* [Items listed in a dataset]
>>>

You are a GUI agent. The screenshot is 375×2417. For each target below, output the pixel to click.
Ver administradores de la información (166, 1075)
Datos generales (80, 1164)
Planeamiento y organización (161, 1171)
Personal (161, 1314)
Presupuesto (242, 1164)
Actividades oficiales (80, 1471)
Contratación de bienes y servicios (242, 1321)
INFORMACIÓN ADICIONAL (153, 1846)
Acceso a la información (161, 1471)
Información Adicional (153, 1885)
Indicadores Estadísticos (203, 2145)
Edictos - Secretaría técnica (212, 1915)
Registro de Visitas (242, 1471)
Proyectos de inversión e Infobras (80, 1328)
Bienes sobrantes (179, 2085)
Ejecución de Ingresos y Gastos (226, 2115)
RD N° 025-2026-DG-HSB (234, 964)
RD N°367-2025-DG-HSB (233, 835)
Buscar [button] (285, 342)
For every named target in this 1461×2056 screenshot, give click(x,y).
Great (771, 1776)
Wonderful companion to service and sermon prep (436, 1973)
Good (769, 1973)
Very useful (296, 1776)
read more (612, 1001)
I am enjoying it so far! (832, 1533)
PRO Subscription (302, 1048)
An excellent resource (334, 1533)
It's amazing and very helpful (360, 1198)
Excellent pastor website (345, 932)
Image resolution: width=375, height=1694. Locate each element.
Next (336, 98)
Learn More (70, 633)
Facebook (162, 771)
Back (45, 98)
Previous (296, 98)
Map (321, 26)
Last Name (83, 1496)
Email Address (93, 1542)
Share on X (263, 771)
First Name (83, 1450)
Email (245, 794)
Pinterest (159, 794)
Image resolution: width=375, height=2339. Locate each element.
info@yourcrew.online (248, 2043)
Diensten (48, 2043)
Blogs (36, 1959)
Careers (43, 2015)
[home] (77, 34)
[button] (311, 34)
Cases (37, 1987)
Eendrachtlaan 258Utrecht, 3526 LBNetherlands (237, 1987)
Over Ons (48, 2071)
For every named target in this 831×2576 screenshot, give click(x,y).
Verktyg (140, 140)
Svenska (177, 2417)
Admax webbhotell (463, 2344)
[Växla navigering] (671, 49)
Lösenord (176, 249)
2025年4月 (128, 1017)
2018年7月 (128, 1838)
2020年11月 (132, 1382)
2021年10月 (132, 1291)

<<<

* [Exercise goal] Arrange every line of the material above as a numbered list, leaving out any blank lines.

* [Task output]
1. You are a GUI agent. The screenshot is 375×2417. For each target below, output the pixel to click.
2. Ver administradores de la información (166, 1075)
3. Datos generales (80, 1164)
4. Planeamiento y organización (161, 1171)
5. Personal (161, 1314)
6. Presupuesto (242, 1164)
7. Actividades oficiales (80, 1471)
8. Contratación de bienes y servicios (242, 1321)
9. INFORMACIÓN ADICIONAL (153, 1846)
10. Acceso a la información (161, 1471)
11. Información Adicional (153, 1885)
12. Indicadores Estadísticos (203, 2145)
13. Edictos - Secretaría técnica (212, 1915)
14. Registro de Visitas (242, 1471)
15. Proyectos de inversión e Infobras (80, 1328)
16. Bienes sobrantes (179, 2085)
17. Ejecución de Ingresos y Gastos (226, 2115)
18. RD N° 025-2026-DG-HSB (234, 964)
19. RD N°367-2025-DG-HSB (233, 835)
20. Buscar [button] (285, 342)
21. For every named target in this 1461×2056 screenshot, give click(x,y).
22. Great (771, 1776)
23. Wonderful companion to service and sermon prep (436, 1973)
24. Good (769, 1973)
25. Very useful (296, 1776)
26. read more (612, 1001)
27. I am enjoying it so far! (832, 1533)
28. PRO Subscription (302, 1048)
29. An excellent resource (334, 1533)
30. It's amazing and very helpful (360, 1198)
31. Excellent pastor website (345, 932)
32. Image resolution: width=375, height=1694. Locate each element.
33. Next (336, 98)
34. Learn More (70, 633)
35. Facebook (162, 771)
36. Back (45, 98)
37. Previous (296, 98)
38. Map (321, 26)
39. Last Name (83, 1496)
40. Email Address (93, 1542)
41. Share on X (263, 771)
42. First Name (83, 1450)
43. Email (245, 794)
44. Pinterest (159, 794)
45. Image resolution: width=375, height=2339. Locate each element.
46. info@yourcrew.online (248, 2043)
47. Diensten (48, 2043)
48. Blogs (36, 1959)
49. Careers (43, 2015)
50. [home] (77, 34)
51. [button] (311, 34)
52. Cases (37, 1987)
53. Eendrachtlaan 258Utrecht, 3526 LBNetherlands (237, 1987)
54. Over Ons (48, 2071)
55. For every named target in this 831×2576 screenshot, give click(x,y).
56. Verktyg (140, 140)
57. Svenska (177, 2417)
58. Admax webbhotell (463, 2344)
59. [Växla navigering] (671, 49)
60. Lösenord (176, 249)
61. 2025年4月 (128, 1017)
62. 2018年7月 (128, 1838)
63. 2020年11月 (132, 1382)
64. 2021年10月 (132, 1291)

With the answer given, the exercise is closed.